‘Exposing’ the evidence from NRS on a particular health question enables informed debate about its meaning and importance, and the certainty which can be attributed to it. Critically, there needs to be a debate about the chance that the observed findings could be misleading. Formal hierarchies of evidence all place NRS low down on the list, but above those of clinical opinion (Eccles 1996, National Health and Medical Research Council 1999, Oxford Centre for Evidence-based Medicine 2001). This emphasizes the general concern about biases in NRS, and the difficulties of attributing causality to the observed effects. The strength of evidence provided by a systematic review of NRS is likely to depend on meeting the challenges set out in Section 13.7.1. The ability to meet these challenges will vary with healthcare context and outcome. In some contexts little confounding is likely to occur. For example, little prognostic information may be known when infants are vaccinated, limiting possible confounding (Jefferson 2005).
Whether the debate concludes that there is a need for randomized trials or that the evidence from NRS is adequate for informed decision-making will depend on the cost placed on the uncertainty arising through use of potentially biased study designs, and the collective value of the observed effects. This value may depend on the wider healthcare context. It may not be possible to include assessments of the value within the review itself, and it may become evident only as part of the wider debate following publication.

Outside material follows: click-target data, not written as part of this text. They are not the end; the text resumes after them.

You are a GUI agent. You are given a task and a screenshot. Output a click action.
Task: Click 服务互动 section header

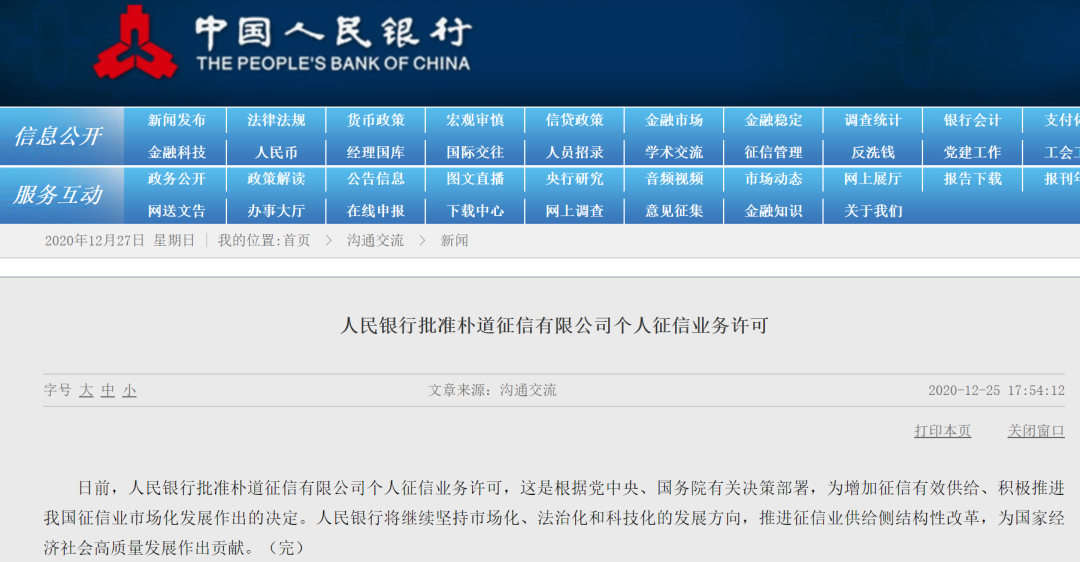tap(59, 195)
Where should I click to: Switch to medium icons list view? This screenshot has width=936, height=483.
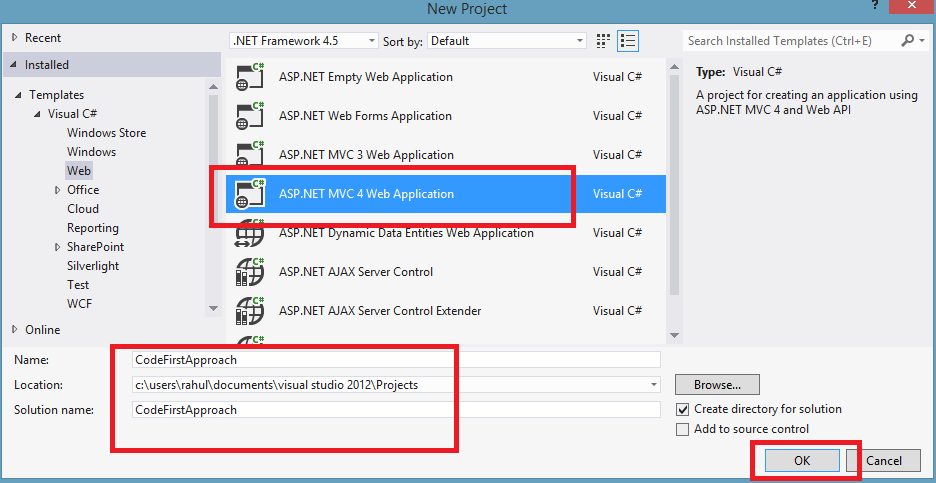pyautogui.click(x=628, y=41)
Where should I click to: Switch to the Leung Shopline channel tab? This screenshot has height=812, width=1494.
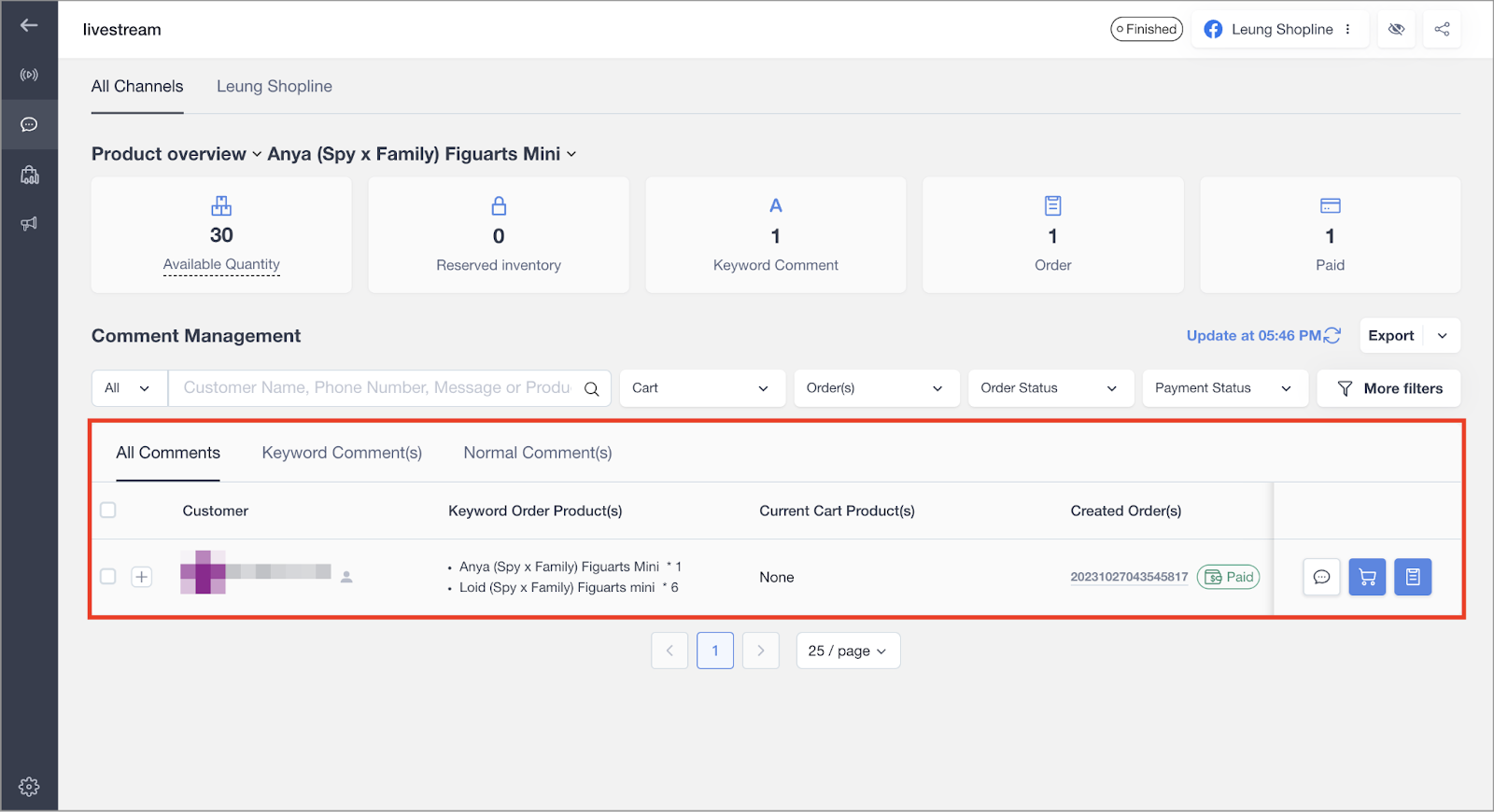275,86
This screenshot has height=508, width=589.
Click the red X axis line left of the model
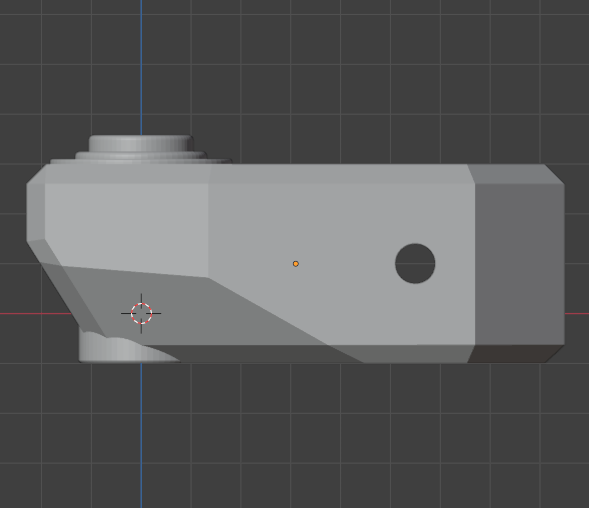[36, 313]
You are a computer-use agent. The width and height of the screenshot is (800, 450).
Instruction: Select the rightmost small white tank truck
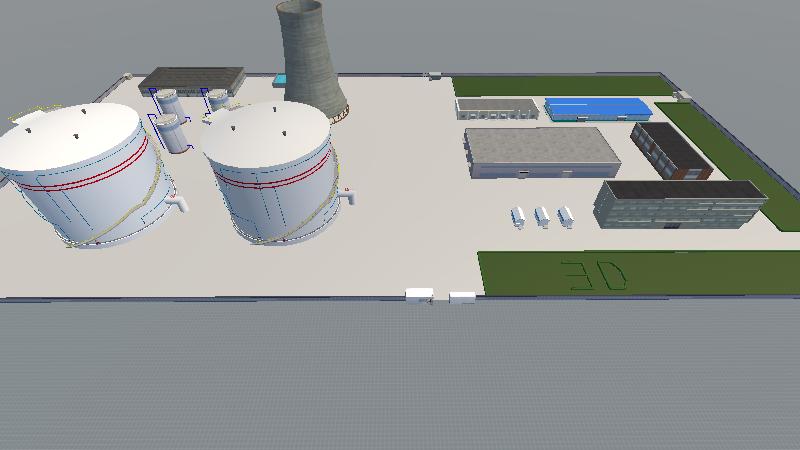click(x=566, y=215)
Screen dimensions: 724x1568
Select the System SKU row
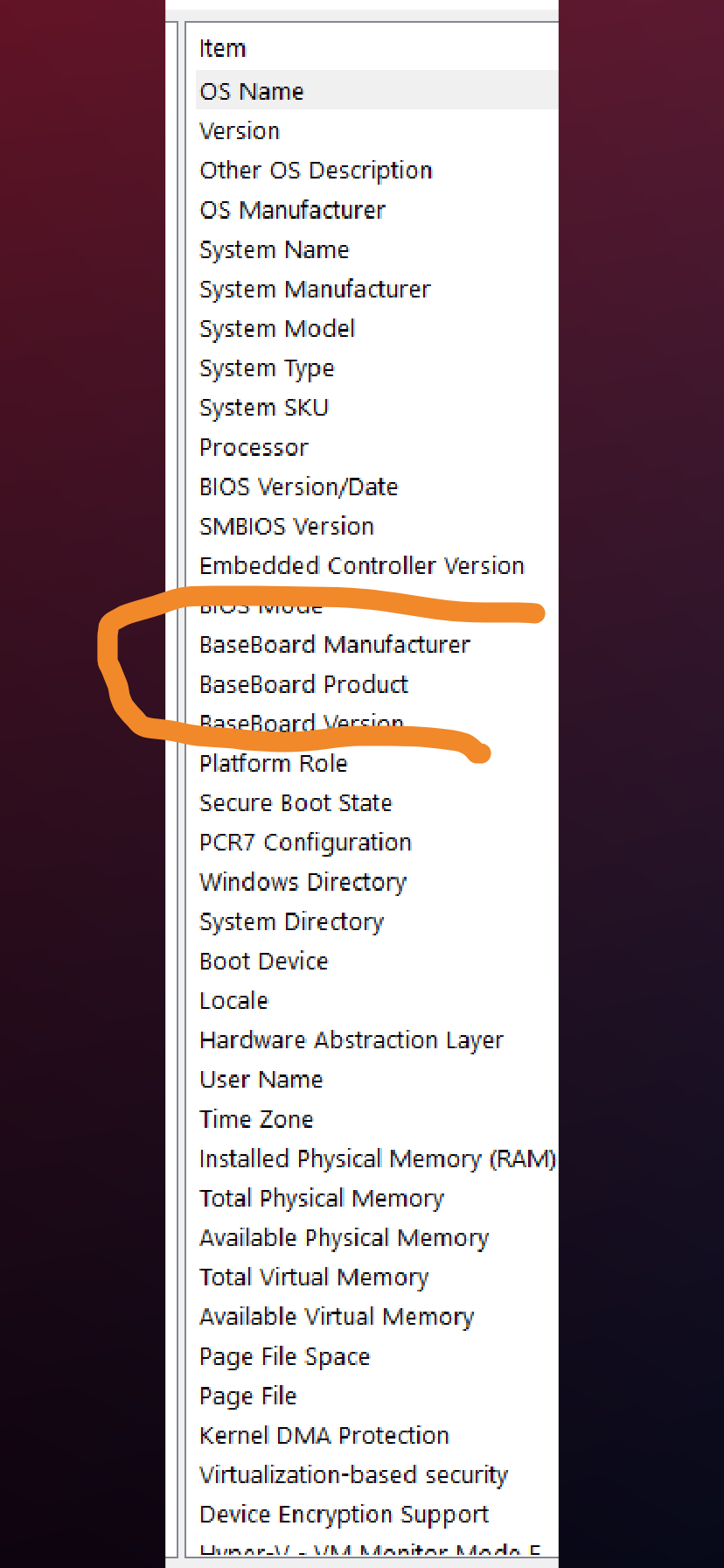pos(263,408)
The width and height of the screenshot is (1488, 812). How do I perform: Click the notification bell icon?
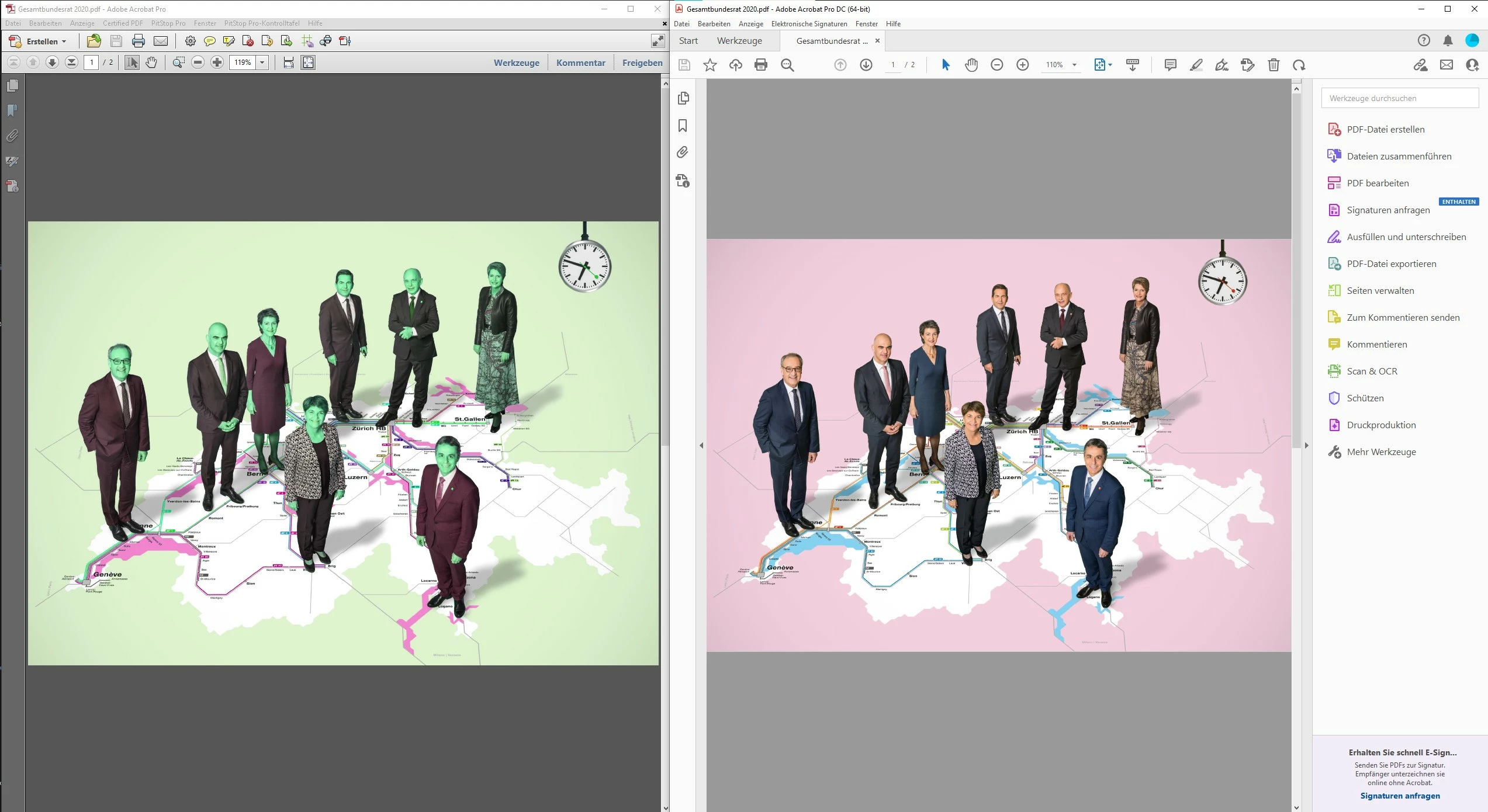pos(1448,40)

For example, is evidence from NRS of a rare serious adverse effect adequate to decide that an intervention should not be used? The evidence is uncertain (due to a lack of randomized trials) but the value of knowing that there is the possibility of a potentially serious harm is considerable, and may be judged sufficient to withdraw the intervention. (It is worth noting that the judgement about withdrawing an intervention may depend on whether equivalent benefits can be obtained from elsewhere without such a risk; if not, the intervention may still be offered but with full disclosure of the potential harm.) Where evidence of benefit is not based on randomized trials and is therefore equivocal, the value attached to a systematic review of NRS of harm may be even greater.
In contrast, evidence of a small benefit of a novel intervention from a systematic review of NRS may not be sufficient for decision makers to recommend widespread implementation in the face of the uncertainty of the evidence and the substantial costs arising from provision of the intervention. In these circumstances, decision makers are likely to conclude that randomized trials should be undertaken if practicable and if the investment in the trial is likely to be repaid in the future.
The GRADE scheme for assessing the quality of a body of evidence is recommended for use in ‘Summary of findings’ tables in Cochrane reviews, and is summarized in Chapter 12 (Section 12.2). There are four quality levels: ‘high’, ‘moderate’, ‘low’ and ‘very low’. A collection of studies that can be crudely categorized as randomized trials starts at the highest level, and may be downgraded due to study limitations (risk of bias), indirectness of evidence, heterogeneity, imprecision or publication bias. Collections of observational studies start at a level of ‘low’, and may be upgraded due to a large magnitude of effect, lack of concern about confounders or a dose-response gradient. Review authors will need to make judgements about whether evidence from NRS should be upgraded from a low level or possibly (e.g. in the case of quasi-randomized trials) downgraded from a high level.